§ **RECORDS FOR THE EXERCISE**
____

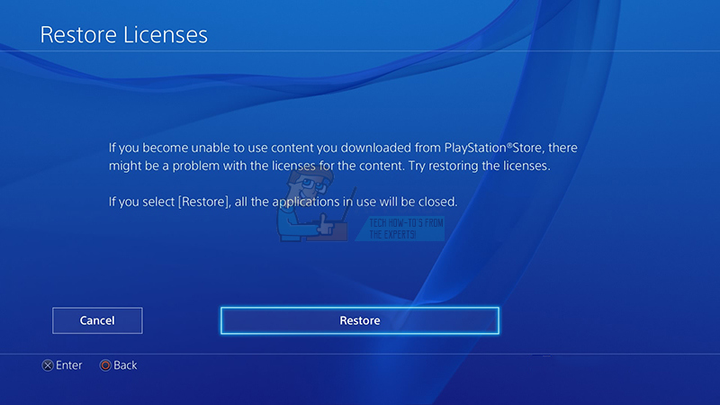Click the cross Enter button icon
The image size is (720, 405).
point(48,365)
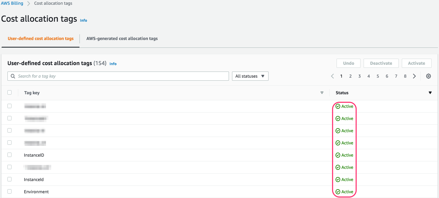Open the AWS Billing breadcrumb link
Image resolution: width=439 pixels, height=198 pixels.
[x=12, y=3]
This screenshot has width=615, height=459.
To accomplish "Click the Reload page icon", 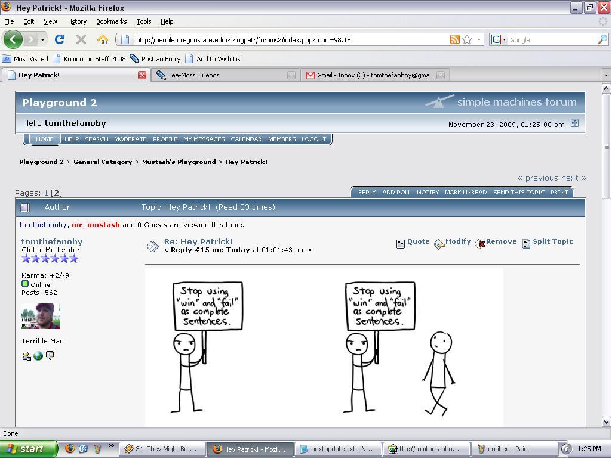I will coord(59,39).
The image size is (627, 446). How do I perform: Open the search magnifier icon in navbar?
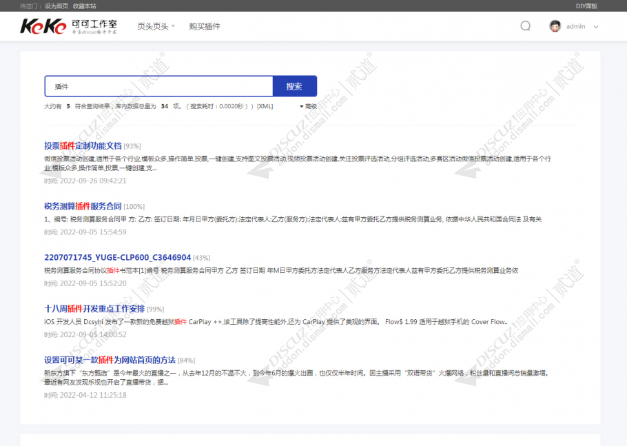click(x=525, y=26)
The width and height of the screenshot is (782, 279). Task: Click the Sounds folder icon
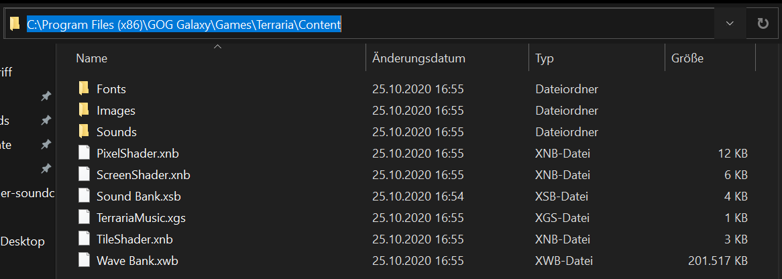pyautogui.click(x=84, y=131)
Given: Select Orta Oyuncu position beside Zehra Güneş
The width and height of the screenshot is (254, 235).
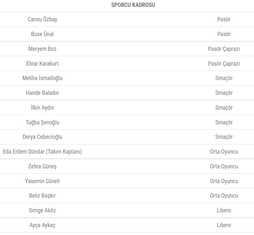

____

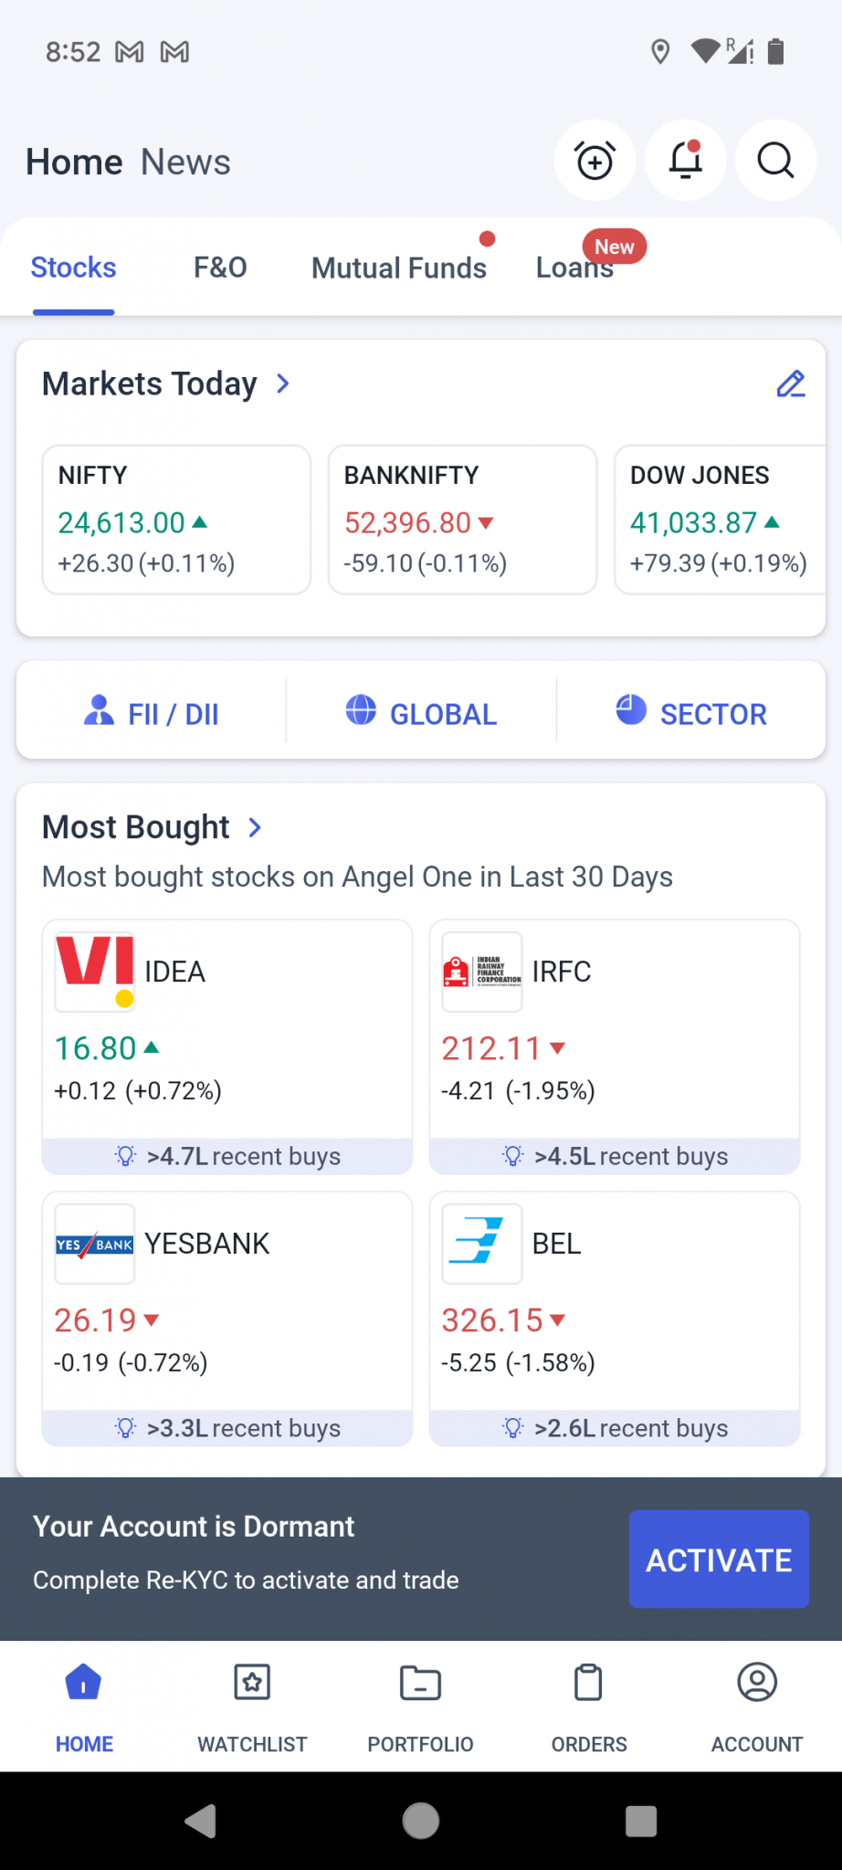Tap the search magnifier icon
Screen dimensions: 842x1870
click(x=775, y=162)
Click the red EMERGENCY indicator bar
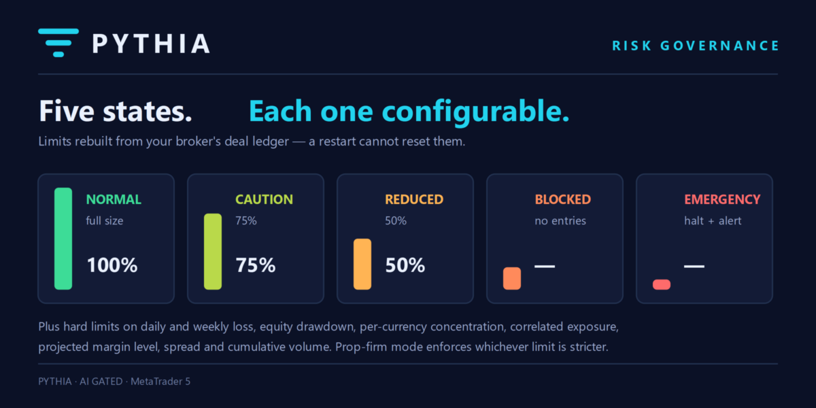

____

§ **WHAT THE EXERCISE ASKS**
Within the listing above, extract exactly the lines from the line with "Given: Select Orta" to the line with "The width and height of the screenshot is (254, 235).", the two named lines included, and no others.

§ **TASK RESULT**
Given: Select Orta Oyuncu position beside Zehra Güneş
The width and height of the screenshot is (254, 235).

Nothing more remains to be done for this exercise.